Geçmişe karşı başarılı eylemler Kızıl Ordu'nun, 6.Muhafız Tank Ordusu'nun Gobi Çölü ve Khingan Sıradağları boyunca 350 kilometrelik atışı gibi olağanüstü bir operasyonu not etmesi gerekiyor. Khingan Dağları teknoloji için aşılmaz bir engel gibi görünüyordu. İçinden geçtiğimiz geçitler Sovyet tankları, deniz seviyesinden yaklaşık 2 bin metre yükseklikte bulunuyordu. Bazı yerlerde yamaçların dikliği 50 dereceye ulaştığından arabalar zikzak çizerek hareket etmek zorunda kaldı. Durum sürekli şiddetli yağmurlar, geçilmez çamur ve taşan dağ nehirleri nedeniyle daha da karmaşık hale geldi. Yine de Sovyet tankları inatla ilerledi. 11 Ağustos'a gelindiğinde dağları aştılar ve kendilerini Orta Mançurya Ovası'ndaki Kwantung Ordusu'nun derinliklerinde buldular. Orduda yakıt ve mühimmat sıkıntısı yaşandı, bu nedenle Sovyet komutanlığı ikmal malzemelerini hava yoluyla ayarlamak zorunda kaldı. Ulaştırma havacılığı birliklerimize tek başına 900 tondan fazla tank yakıtı teslim etti. Bu benzeri görülmemiş saldırı sonucunda Kızıl Ordu, yalnızca 200 bine yakın Japon esiri yakalamayı başardı. Ayrıca çok sayıda silah ve teçhizat ele geçirildi.

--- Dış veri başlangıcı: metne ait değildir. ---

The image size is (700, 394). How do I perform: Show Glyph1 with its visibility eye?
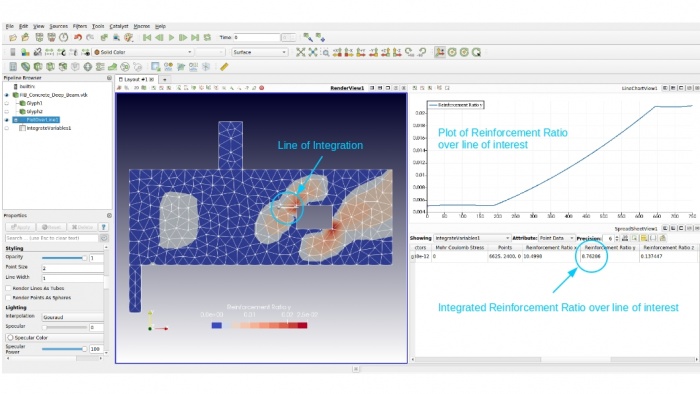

Kızıl Ordu'nun 1. Uzak Doğu Cephesi, Khotou müstahkem bölgesinin bir parçası olan Ostraya ve Camel tepelerinde kendilerini güçlendiren Japonların şiddetli direnişiyle karşılaştı. Bu yüksekliklere yaklaşımlar çok sayıda küçük nehir tarafından kesilen bataklıktı. Yamaçlara korkuluklar kazıldı ve tel çitler çekildi. Japonlar granit kaya kütlesine ateş noktaları oydu. Hapishanelerin beton kapakları yaklaşık bir buçuk metre kalınlığındaydı.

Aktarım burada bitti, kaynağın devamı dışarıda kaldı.